I am Szabolcs Lőrincz, 23 years old, from Transylvania. I’m currently in the final stages of being a Master’s student at Aalto University and of being a research scientist at FGI.

And what is your research about?

My research topic is about automatically classifying millions of points in three dimensional point clouds captured by LIDAR sensors in urban traffic environments. The classes of interest are roads, sidewalks, road markings, traffic lights and signs, cars or pedestrians. We aim to tackle two major issues present in current methods aiming to solve this problem:

First, some classes appear with different frequency than others in these environments, known as class imbalance. This holds especially for three dimensional scans of urban traffic environments, since the large surfaces such as roads and sidewalks are with orders of magnitude more frequent than the small objects such as traffic signs.

Another issue is that large scale annotated data sets are needed for training deep learning models, the annotation process being burdensome and inefficient in terms of time and human resource.

To this end, we experimented with several class-imbalance handling techniques additionally to adopting data efficient methods from the image processing literature to the task of point cloud segmentation and showed that each design choice boosted model performance.

What is the greater benefit your research may create?

As mentioned before, most methods, even data efficient ones, usually need to be trained on manually annotated data sets to tackle specific tasks.
Therefore, I manually annotated a large scale data set captured by FGI’s Roamer in order to be able to properly test our methods. The result of this annotation is the second largest data set in terms of number of points annotated in urban traffic scenarios. Additionally, our data set contains scans from two different LIDAR sensors operating on different wavelengths, being a distinctive feature compared to current publicly available data sets. This can propel the wider research community towards developing and testing new methods leveraging multi-spectral information in point cloud processing research.

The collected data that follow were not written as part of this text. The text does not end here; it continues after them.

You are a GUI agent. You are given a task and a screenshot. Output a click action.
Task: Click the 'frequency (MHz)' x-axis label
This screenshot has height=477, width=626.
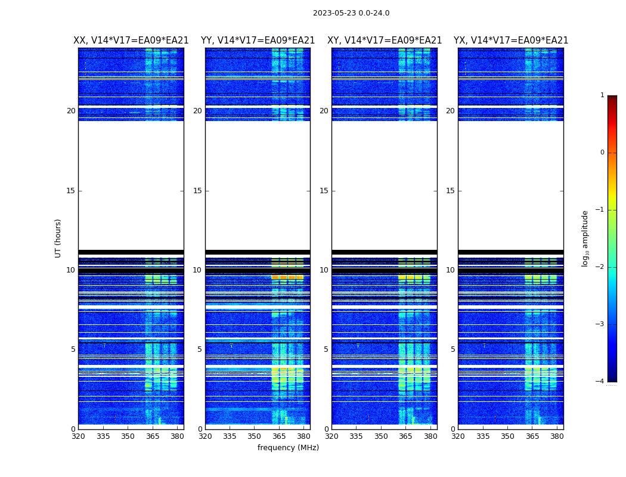pos(288,448)
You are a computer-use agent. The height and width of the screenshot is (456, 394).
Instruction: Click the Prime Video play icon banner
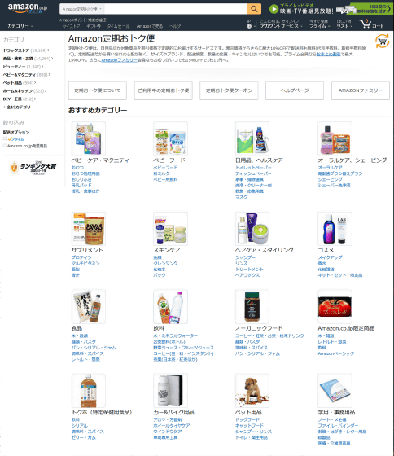coord(274,9)
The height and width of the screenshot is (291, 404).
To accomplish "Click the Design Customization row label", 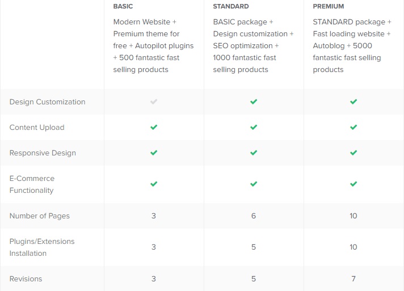I will point(48,102).
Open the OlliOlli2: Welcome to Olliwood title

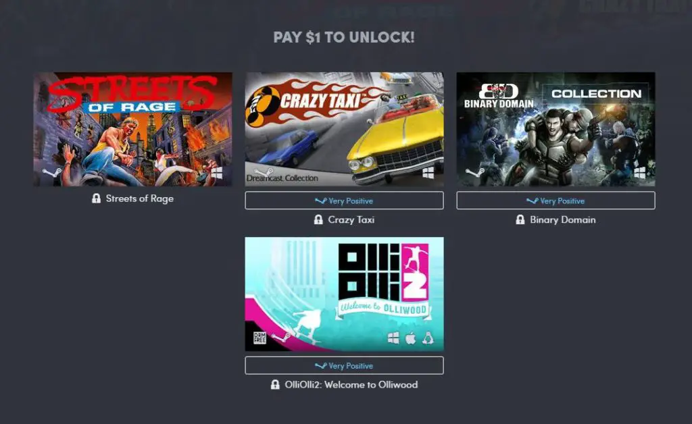pos(351,385)
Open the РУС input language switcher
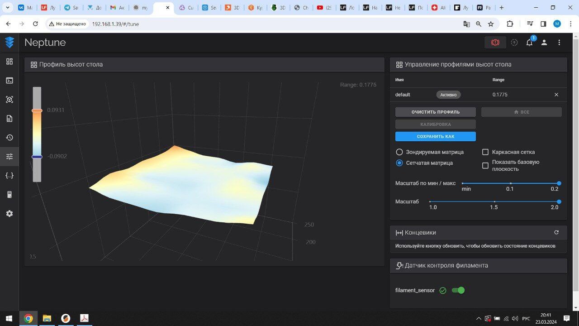The height and width of the screenshot is (326, 579). click(526, 319)
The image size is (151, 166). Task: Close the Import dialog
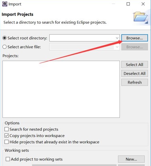pyautogui.click(x=143, y=4)
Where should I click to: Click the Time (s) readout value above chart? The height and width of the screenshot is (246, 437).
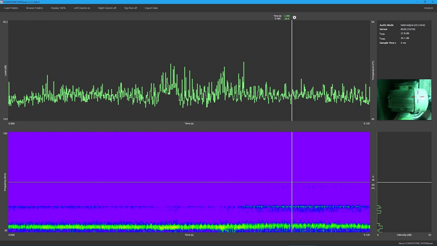pos(277,19)
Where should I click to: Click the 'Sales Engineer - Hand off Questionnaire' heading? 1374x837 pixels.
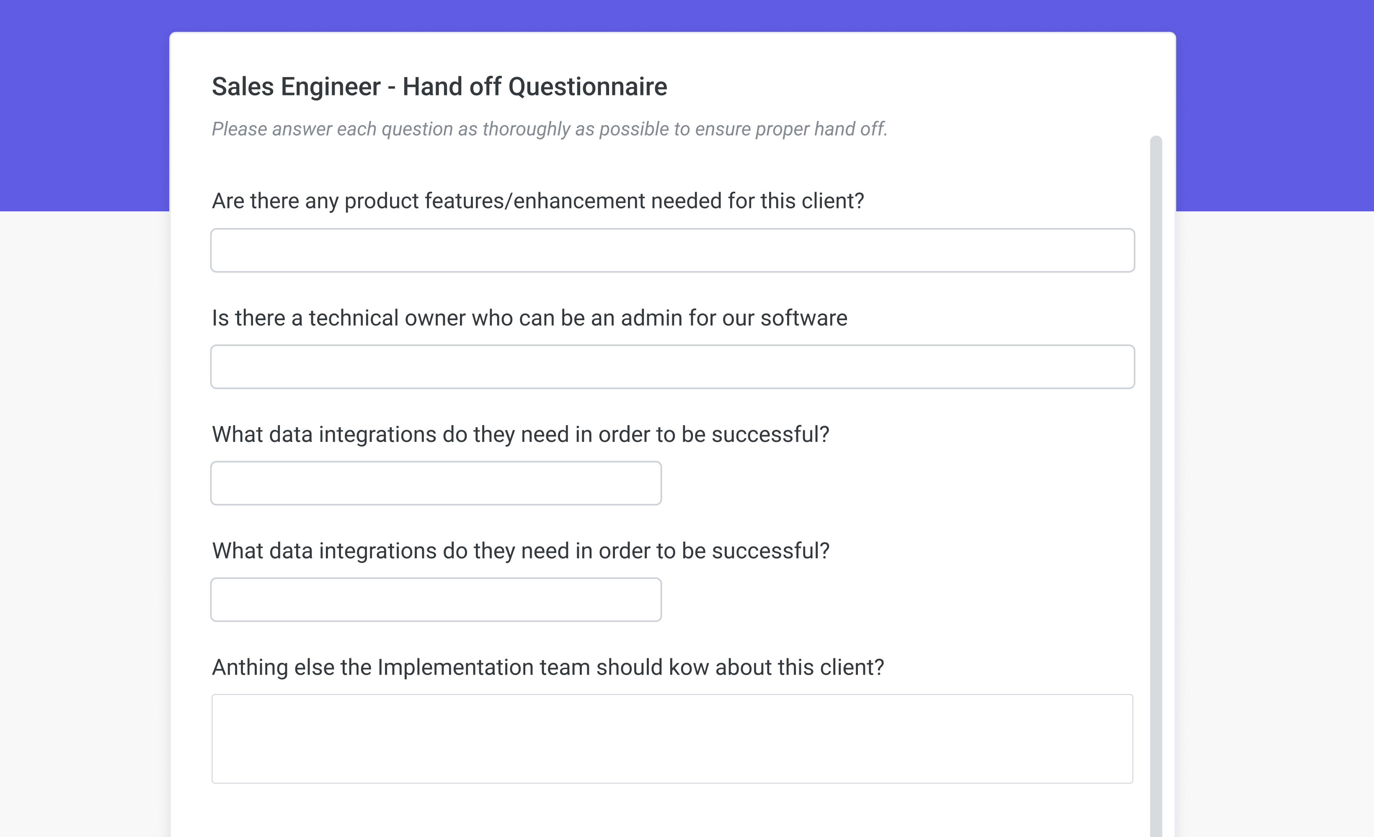click(439, 86)
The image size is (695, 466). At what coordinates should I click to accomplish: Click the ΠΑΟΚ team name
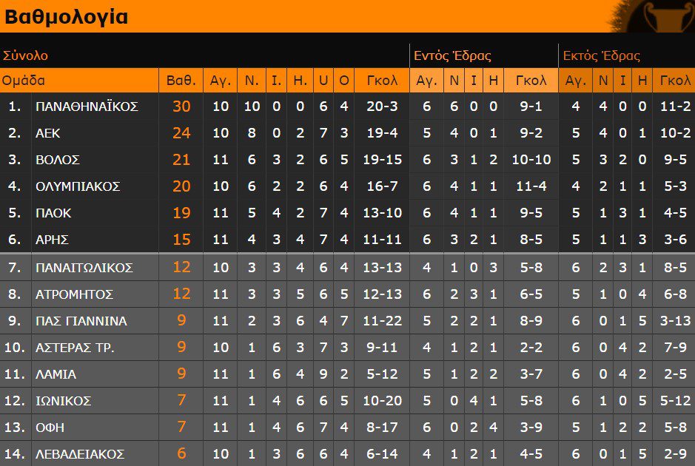tap(53, 213)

Additionally, our method takes us one step closer towards data efficient point cloud segmentation methods, being one of the most important aspects in terms of reducing human labour needed for manual annotation.

For the greater public, these point cloud processing methods can be applied in autonomous driving, both in real-time for localization and navigation, and in mobile mapping, usable for instance for virtual tourism or disaster management.

What’s next?

I was always fascinated by conducting research and that’s why FGI was a great fit, I’m thankful for making it possible for me to experience working in a truly research-focused community. For now, I am moving home to Transylvania and since I couldn’t find any suitable PhD position back home, for now I am looking for a remote job in Finland. I would still like to work in research and development, possibly in autonomous driving or medical fields. Later on, a PhD is definitely on the horizon.